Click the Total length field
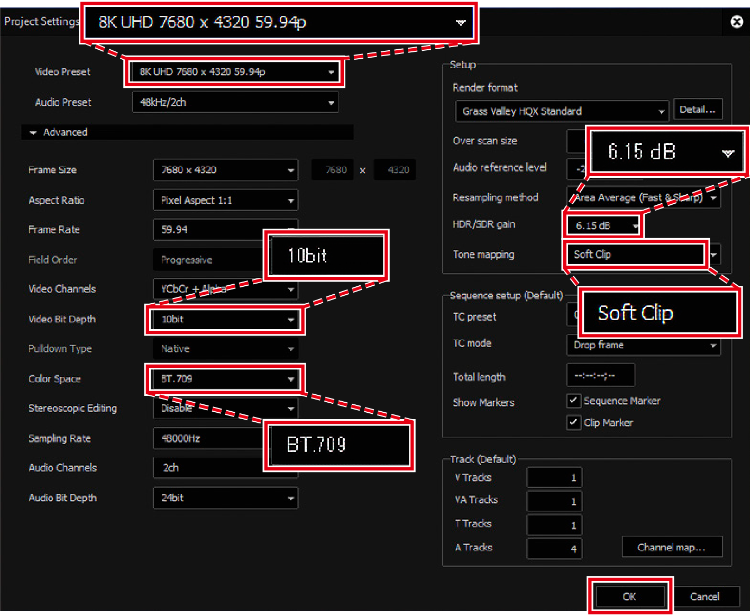 point(600,376)
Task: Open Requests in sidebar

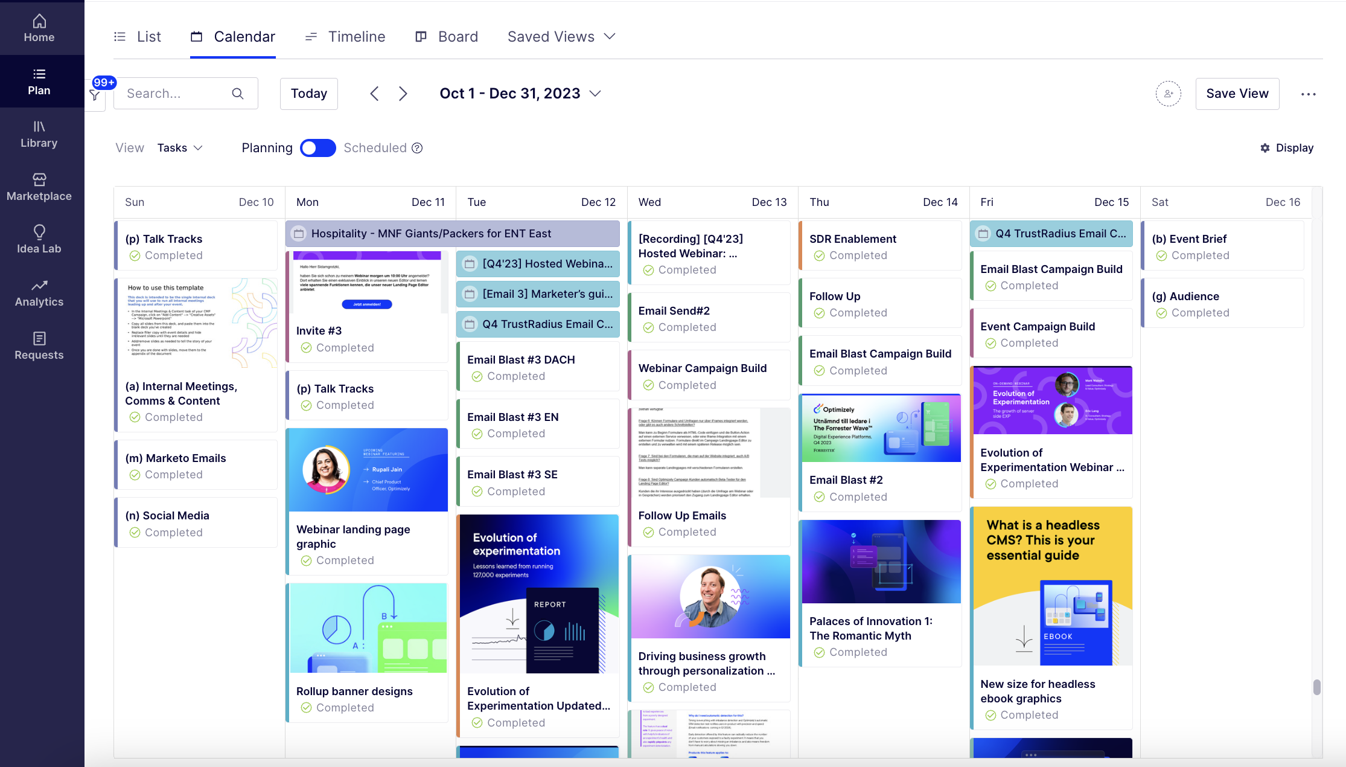Action: click(x=39, y=346)
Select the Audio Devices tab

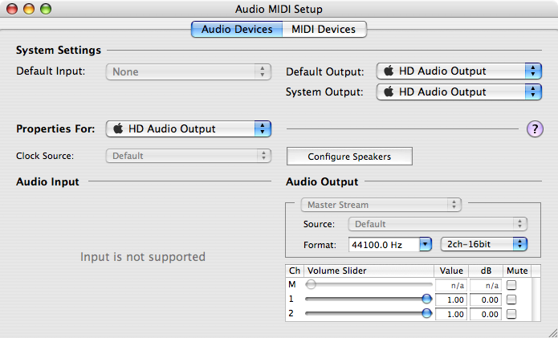pyautogui.click(x=238, y=30)
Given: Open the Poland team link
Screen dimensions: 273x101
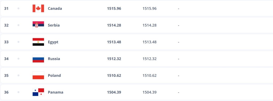Looking at the screenshot, I should click(x=54, y=75).
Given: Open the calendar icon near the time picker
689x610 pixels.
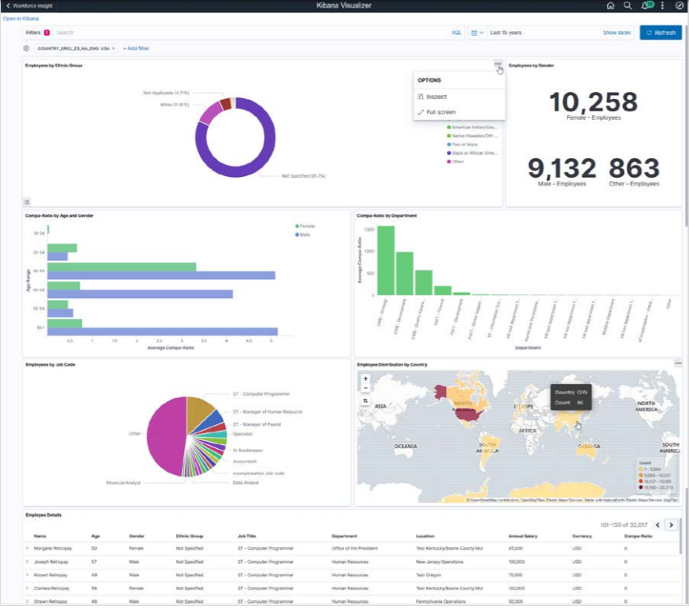Looking at the screenshot, I should coord(474,33).
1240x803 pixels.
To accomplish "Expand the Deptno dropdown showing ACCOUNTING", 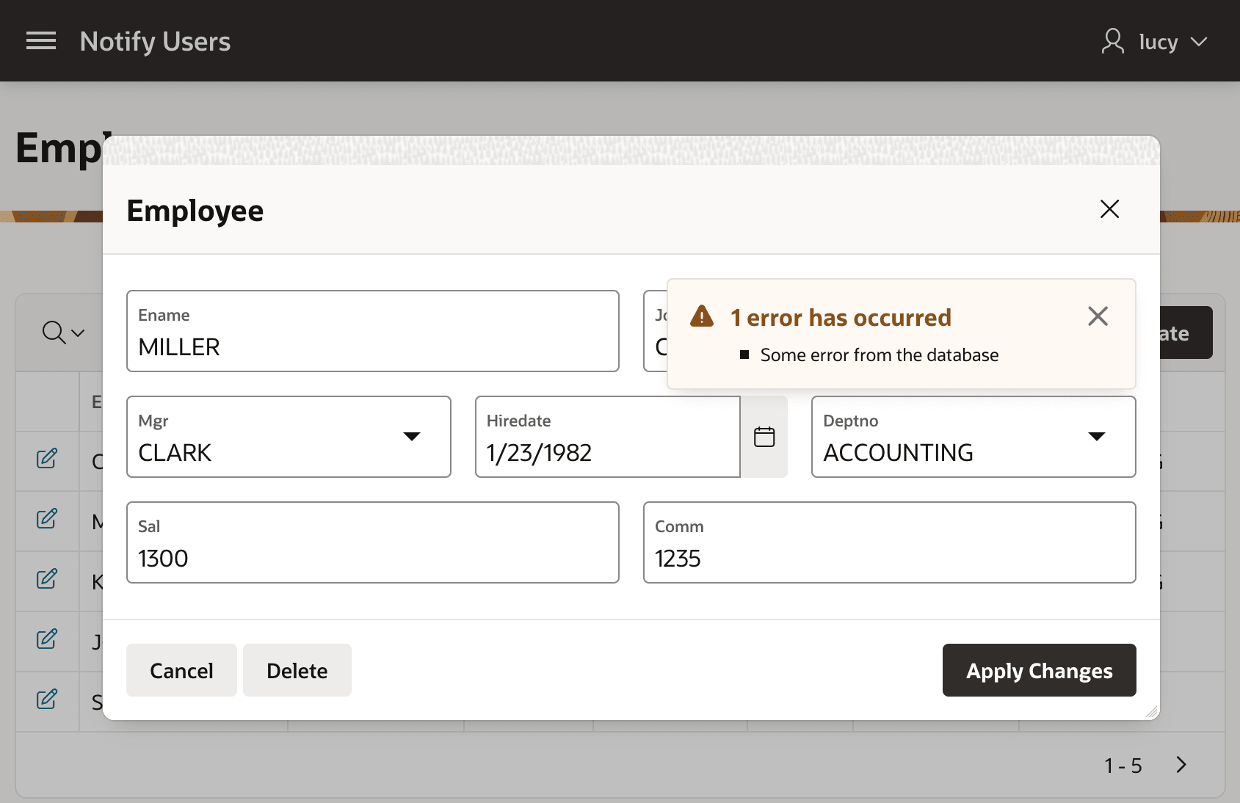I will tap(1097, 437).
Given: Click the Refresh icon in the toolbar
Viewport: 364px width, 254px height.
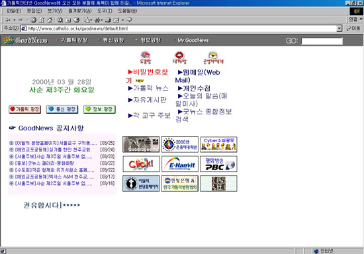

+-------+

** EXERCISE BRIEF **
From the records above, return each line where "Given" occurs.

** SOLUTION TO THIS PROBLEM **
Given: Open the Poland team link
Given: Open the calendar icon near the time picker
Given: Click the Refresh icon in the toolbar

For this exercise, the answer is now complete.